Run this and a single apple.Price = 195.50m assignment triggers the dashboard, the alert service, and the logger — all without the Stock class containing a single reference to any of them. That is the power of events: loose coupling. You can add or remove subscribers at any time without touching the publisher.

Delegates vs Events: What's the Difference?

This is one of the most common interview questions about C# delegates and events, so let's make it crystal clear:

  • A delegate is a type that holds method references. It can be invoked and reassigned by anyone who can access it.
  • An event is a layer of encapsulation built on top of a delegate. Outside code can only subscribe (+=) or unsubscribe (-=); only the owning class can raise it.

In short: every event uses a delegate under the hood, but not every delegate is an event. Use a plain delegate when you need to pass a method as a parameter (like a callback or a LINQ filter). Use an event when you're modeling notifications that external code should react to but not control.

Best Practices for C# Delegates and Events

  • Always use the null-conditional operator when raising events: PriceChanged?.Invoke(this, e). This avoids a NullReferenceException when there are no subscribers.
  • Follow the standard event pattern: use EventHandler<TEventArgs>, a custom EventArgs subclass, and a protected virtual OnXxx method so derived classes can override behavior.
  • Prefer Action and Func over custom delegate types for callbacks. They're instantly recognizable to other developers.
  • Unsubscribe to prevent memory leaks. A subscriber that never unsubscribes keeps the publisher alive, and vice versa — a frequent cause of leaks in long-lived applications.
  • Keep event handlers fast and exception-safe. Because handlers run synchronously in sequence, one slow or throwing handler can block or break the rest.

Common Pitfalls to Avoid

  • Exceptions in a handler stop the chain. If the second of three subscribers throws, the third never runs.
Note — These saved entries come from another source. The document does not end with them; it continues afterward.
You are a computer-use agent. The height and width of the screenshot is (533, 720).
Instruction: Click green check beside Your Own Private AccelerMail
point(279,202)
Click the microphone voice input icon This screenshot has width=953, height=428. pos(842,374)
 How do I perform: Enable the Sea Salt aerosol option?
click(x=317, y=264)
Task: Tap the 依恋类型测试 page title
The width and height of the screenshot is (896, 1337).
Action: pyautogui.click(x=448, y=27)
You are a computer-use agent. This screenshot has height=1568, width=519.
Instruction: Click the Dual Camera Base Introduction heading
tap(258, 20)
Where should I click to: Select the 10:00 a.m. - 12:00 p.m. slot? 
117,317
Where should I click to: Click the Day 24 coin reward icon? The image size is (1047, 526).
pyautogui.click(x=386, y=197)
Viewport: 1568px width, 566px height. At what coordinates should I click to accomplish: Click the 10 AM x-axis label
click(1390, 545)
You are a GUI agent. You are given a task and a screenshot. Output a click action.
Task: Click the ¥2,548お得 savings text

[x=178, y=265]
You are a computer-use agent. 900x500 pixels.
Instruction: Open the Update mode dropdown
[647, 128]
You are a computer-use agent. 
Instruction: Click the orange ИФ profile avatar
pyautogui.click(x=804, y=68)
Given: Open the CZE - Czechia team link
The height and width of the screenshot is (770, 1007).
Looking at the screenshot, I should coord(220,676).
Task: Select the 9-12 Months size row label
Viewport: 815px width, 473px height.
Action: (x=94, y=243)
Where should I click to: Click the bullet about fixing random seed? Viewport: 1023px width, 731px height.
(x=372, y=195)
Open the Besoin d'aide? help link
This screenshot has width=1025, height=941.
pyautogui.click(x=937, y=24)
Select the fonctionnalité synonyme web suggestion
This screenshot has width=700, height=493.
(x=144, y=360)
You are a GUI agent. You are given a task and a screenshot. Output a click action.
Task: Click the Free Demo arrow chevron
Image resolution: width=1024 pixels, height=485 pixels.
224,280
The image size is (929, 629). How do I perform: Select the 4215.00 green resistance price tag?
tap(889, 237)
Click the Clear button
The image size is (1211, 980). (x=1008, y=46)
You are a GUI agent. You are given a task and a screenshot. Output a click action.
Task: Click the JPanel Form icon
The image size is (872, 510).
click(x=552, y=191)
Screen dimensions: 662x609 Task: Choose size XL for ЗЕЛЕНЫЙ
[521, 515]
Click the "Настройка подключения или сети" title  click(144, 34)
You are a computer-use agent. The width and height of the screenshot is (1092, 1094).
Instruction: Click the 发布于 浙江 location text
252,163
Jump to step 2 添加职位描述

For critical scenarios, invoke handlers individually using GetInvocationList() and wrap each in a try-catch.
  • The lambda unsubscribe trap. You cannot unsubscribe an anonymous lambda with -= because you don't hold a reference to it. Store it in a variable first if you'll need to detach it.
  • Race conditions in multithreaded code. Copy the event to a local variable before checking and invoking, or rely on the null-conditional operator which does this for you.
  • Forgetting that delegates are immutable. += and -= create new delegate instances rather than mutating the existing one — important to understand when reasoning about threading.

Conclusion: Key Takeaways

Mastering C# delegates and events unlocks a whole category of clean, decoupled, event-driven designs that scale well as your applications grow. Here are the key takeaways:

  • A delegate is a strongly-typed reference to a method, enabling you to pass behavior around as data.
  • Multicast delegates let one call invoke many methods, which is the engine behind events.
  • Use built-in Action, Func, and Predicate instead of declaring custom delegate types in most cases.
  • An event is an encapsulated delegate that safely implements the publish-subscribe pattern — the standard way to do notifications in .NET.
  • Follow the EventHandler<T> + EventArgs + OnXxx pattern, always null-check before raising, and unsubscribe to avoid memory leaks.

Now that you understand how delegates and events work together, try extending the stock monitor example: add a handler that logs to a file, or build your own event-driven notification system. Hands-on practice is the fastest way to make event-driven programming in C# second nature. Happy coding!